● TASK BRIEF
Could each record be restated word for word?

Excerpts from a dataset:
· · · · ·
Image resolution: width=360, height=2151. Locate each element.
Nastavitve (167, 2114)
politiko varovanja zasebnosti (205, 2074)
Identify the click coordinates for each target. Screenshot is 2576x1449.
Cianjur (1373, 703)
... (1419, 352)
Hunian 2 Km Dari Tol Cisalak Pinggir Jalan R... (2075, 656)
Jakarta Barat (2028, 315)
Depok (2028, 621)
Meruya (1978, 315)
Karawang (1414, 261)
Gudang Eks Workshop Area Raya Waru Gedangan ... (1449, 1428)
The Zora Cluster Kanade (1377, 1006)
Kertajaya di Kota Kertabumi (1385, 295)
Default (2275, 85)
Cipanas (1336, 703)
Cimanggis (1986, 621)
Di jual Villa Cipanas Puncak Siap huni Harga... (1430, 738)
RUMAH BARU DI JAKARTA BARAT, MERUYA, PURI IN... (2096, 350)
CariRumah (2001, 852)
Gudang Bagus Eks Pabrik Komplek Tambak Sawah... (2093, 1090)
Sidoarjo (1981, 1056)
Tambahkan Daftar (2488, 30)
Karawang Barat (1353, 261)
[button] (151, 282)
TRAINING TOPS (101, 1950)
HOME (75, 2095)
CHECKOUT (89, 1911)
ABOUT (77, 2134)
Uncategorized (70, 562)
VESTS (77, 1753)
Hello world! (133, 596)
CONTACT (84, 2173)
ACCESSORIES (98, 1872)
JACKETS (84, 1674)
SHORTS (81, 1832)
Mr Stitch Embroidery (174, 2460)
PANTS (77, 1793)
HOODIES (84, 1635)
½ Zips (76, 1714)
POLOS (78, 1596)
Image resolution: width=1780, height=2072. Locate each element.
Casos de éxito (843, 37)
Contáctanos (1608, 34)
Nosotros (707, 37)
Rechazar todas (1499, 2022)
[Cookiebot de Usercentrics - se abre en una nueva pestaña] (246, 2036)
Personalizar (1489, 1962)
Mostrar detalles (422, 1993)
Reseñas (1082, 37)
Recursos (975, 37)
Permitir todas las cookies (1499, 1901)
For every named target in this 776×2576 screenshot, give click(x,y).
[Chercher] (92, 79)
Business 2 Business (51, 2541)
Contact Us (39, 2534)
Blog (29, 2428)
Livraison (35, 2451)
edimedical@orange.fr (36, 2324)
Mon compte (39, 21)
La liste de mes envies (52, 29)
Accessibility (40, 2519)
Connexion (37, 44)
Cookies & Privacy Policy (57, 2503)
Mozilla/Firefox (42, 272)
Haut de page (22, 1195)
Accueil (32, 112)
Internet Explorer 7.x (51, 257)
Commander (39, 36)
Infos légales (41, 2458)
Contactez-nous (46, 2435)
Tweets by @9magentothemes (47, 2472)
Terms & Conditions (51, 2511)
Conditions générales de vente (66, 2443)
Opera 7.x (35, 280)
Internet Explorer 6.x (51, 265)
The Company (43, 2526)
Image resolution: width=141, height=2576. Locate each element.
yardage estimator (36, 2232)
· · · · ·
● ANSWER SPACE
Image resolution: width=360, height=2151. Locate each element.
Nastavitve (167, 2114)
politiko varovanja zasebnosti (205, 2074)
Identify the click coordinates for each target. Screenshot is 2576x1449.
Cianjur (1373, 703)
... (1419, 352)
Hunian 2 Km Dari Tol Cisalak Pinggir Jalan R... (2075, 656)
Jakarta Barat (2028, 315)
Depok (2028, 621)
Meruya (1978, 315)
Karawang (1414, 261)
Gudang Eks Workshop Area Raya Waru Gedangan ... (1449, 1428)
The Zora Cluster Kanade (1377, 1006)
Kertajaya di Kota Kertabumi (1385, 295)
Default (2275, 85)
Cipanas (1336, 703)
Cimanggis (1986, 621)
Di jual Villa Cipanas Puncak Siap huni Harga... (1430, 738)
RUMAH BARU DI JAKARTA BARAT, MERUYA, PURI IN... (2096, 350)
CariRumah (2001, 852)
Gudang Bagus Eks Pabrik Komplek Tambak Sawah... (2093, 1090)
Sidoarjo (1981, 1056)
Tambahkan Daftar (2488, 30)
Karawang Barat (1353, 261)
[button] (151, 282)
TRAINING TOPS (101, 1950)
HOME (75, 2095)
CHECKOUT (89, 1911)
ABOUT (77, 2134)
Uncategorized (70, 562)
VESTS (77, 1753)
Hello world! (133, 596)
CONTACT (84, 2173)
ACCESSORIES (98, 1872)
JACKETS (84, 1674)
SHORTS (81, 1832)
Mr Stitch Embroidery (174, 2460)
PANTS (77, 1793)
HOODIES (84, 1635)
½ Zips (76, 1714)
POLOS (78, 1596)
Image resolution: width=1780, height=2072. Locate each element.
Casos de éxito (843, 37)
Contáctanos (1608, 34)
Nosotros (707, 37)
Rechazar todas (1499, 2022)
[Cookiebot de Usercentrics - se abre en una nueva pestaña] (246, 2036)
Personalizar (1489, 1962)
Mostrar detalles (422, 1993)
Reseñas (1082, 37)
Recursos (975, 37)
Permitir todas las cookies (1499, 1901)
For every named target in this 776×2576 screenshot, give click(x,y).
[Chercher] (92, 79)
Business 2 Business (51, 2541)
Contact Us (39, 2534)
Blog (29, 2428)
Livraison (35, 2451)
edimedical@orange.fr (36, 2324)
Mon compte (39, 21)
La liste de mes envies (52, 29)
Accessibility (40, 2519)
Connexion (37, 44)
Cookies & Privacy Policy (57, 2503)
Mozilla/Firefox (42, 272)
Haut de page (22, 1195)
Accueil (32, 112)
Internet Explorer 7.x (51, 257)
Commander (39, 36)
Infos légales (41, 2458)
Contactez-nous (46, 2435)
Tweets by @9magentothemes (47, 2472)
Terms & Conditions (51, 2511)
Conditions générales de vente (66, 2443)
Opera 7.x (35, 280)
Internet Explorer 6.x (51, 265)
The Company (43, 2526)
Image resolution: width=141, height=2576. Locate each element.
yardage estimator (36, 2232)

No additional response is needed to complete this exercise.